Tribunal Administratif d'Amiens — Décision N° TA80-2103198

mardi 23 avril 2024

JuridictionTribunal Administratif d'Amiens
SectionTribunal Administratif d'Amiens
N° DossierTA80-2103198
TypeDécision
RecoursExcès de pouvoir
PublicationC
Formation4ème Chambre
Avocat requérantANDRIEU

Texte intégral

Vu la procédure suivante :

Par une requête, enregistrée le 21 septembre 2021, M. B C, représenté par Me Andrieu, demande au tribunal :

1°) d'annuler l'arrêté du 20 juillet 2021 par lequel le maire de Mouy l'a mis en demeure, au nom de l'État, d'interrompre les travaux de construction de deux maisons mitoyennes entrepris sur une unité foncière cadastrée section AC rue de Heilles sur le territoire de la commune ;

2°) d'enjoindre à la commune de Mouy de procéder à la modification du zonage de son terrain retenu dans son plan local d'urbanisme ;

3°) de mettre à la charge de la commune de Mouy la somme de 3 000 euros en application des dispositions de l'article L. 761-1 du code de justice administrative.

Il soutient que :

- l'arrêté attaqué est insuffisamment motivé ;

- cet arrêté est intervenu à l'issue d'une procédure irrégulière, faute de communication du procès-verbal d'infraction dressé le 17 décembre 2020 de sorte qu'il n'a pu être vérifié, d'une part, la compétence de son auteur et d'autre part, la circonstance que ce procès-verbal constate effectivement des infractions autorisant le maire à prescrire une interruption de travaux ;

- il méconnaît les dispositions de l'article R. 424-17 du code de l'urbanisme dès lors qu'il n'a pas interrompu pendant un délai supérieur à une année les travaux de construction autorisés par le permis de construire du 10 mars 2015 ;

- le maire s'est, à tort, fondé sur la circonstance du classement de sa parcelle en zone N par le plan local d'urbanisme (PLU) communal actuellement en vigueur pour prendre l'arrêté attaqué ; en outre, cet arrêté est illégal du fait de l'illégalité dont le PLU de la commune de Mouy est entaché à raison de l'erreur manifeste d'appréciation commise dans le classement en zone N de son unité foncière.
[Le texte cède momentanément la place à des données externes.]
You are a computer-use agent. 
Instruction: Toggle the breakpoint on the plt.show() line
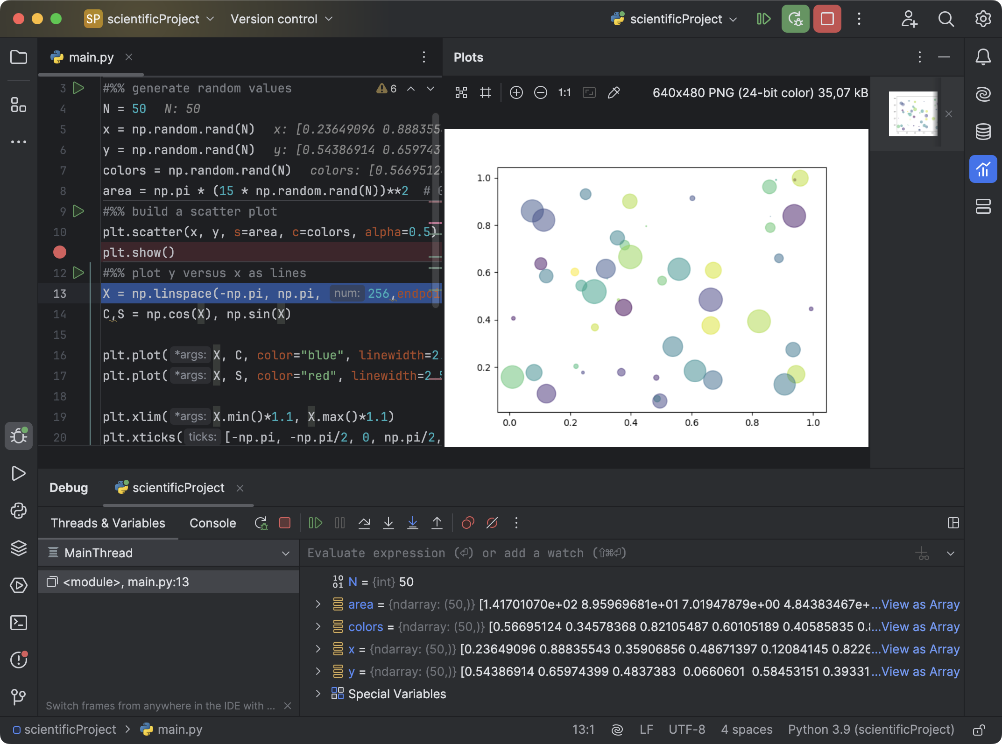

Par un mémoire en défense, enregistré le 23 février 2022, la préfète de l'Oise conclut au rejet de la requête.

Elle fait valoir que les moyens soulevés par M. C ne sont pas fondés.

Par une ordonnance du 22 juillet 2022, la clôture de l'instruction a été fixée au 30 septembre 2022 à 12h00.

Vu les autres pièces du dossier.

Vu :

- le code de procédure pénale ;

- le code des relations entre le public et l'administration ;

- le code de l'urbanisme ;

- le code de justice administrative.

Les parties ont été régulièrement averties du jour de l'audience.

Ont été entendus au cours de l'audience publique :

- le rapport de Mme Parisi, conseillère,

- et les conclusions de Mme Beaucourt, rapporteure publique.

Considérant ce qui suit :

1. Le 10 mars 2015, le maire de la commune de Mouy a délivré à M. B C un arrêté de permis de construire deux maisons mitoyennes sur une unité foncière cadastrée section AC rue de Heilles sur le territoire communal. Par un arrêté du 20 juillet 2021, dont M. C sollicite l'annulation, le maire de Mouy a mis ce dernier en demeure, au nom de l'État, d'interrompre les travaux de construction relatifs à l'arrêté du 10 mars 2015.

2. En premier lieu, aux termes des articles L. 211-2 et L. 211-5 du code des relations entre le public et l'administration, les mesures de police doivent être motivées et " comporter l'énoncé des considérations de droit et de fait qui constituent le fondement de la décision ". La décision par laquelle le maire ordonne l'interruption des travaux au motif qu'ils ne sont pas menés en conformité avec une autorisation de construire ou qu'ils ont été réalisés sans autorisation est au nombre des mesures de police qui doivent être motivées en application des dispositions de l'article L. 211-2 du code des relations entre le public et l'administration.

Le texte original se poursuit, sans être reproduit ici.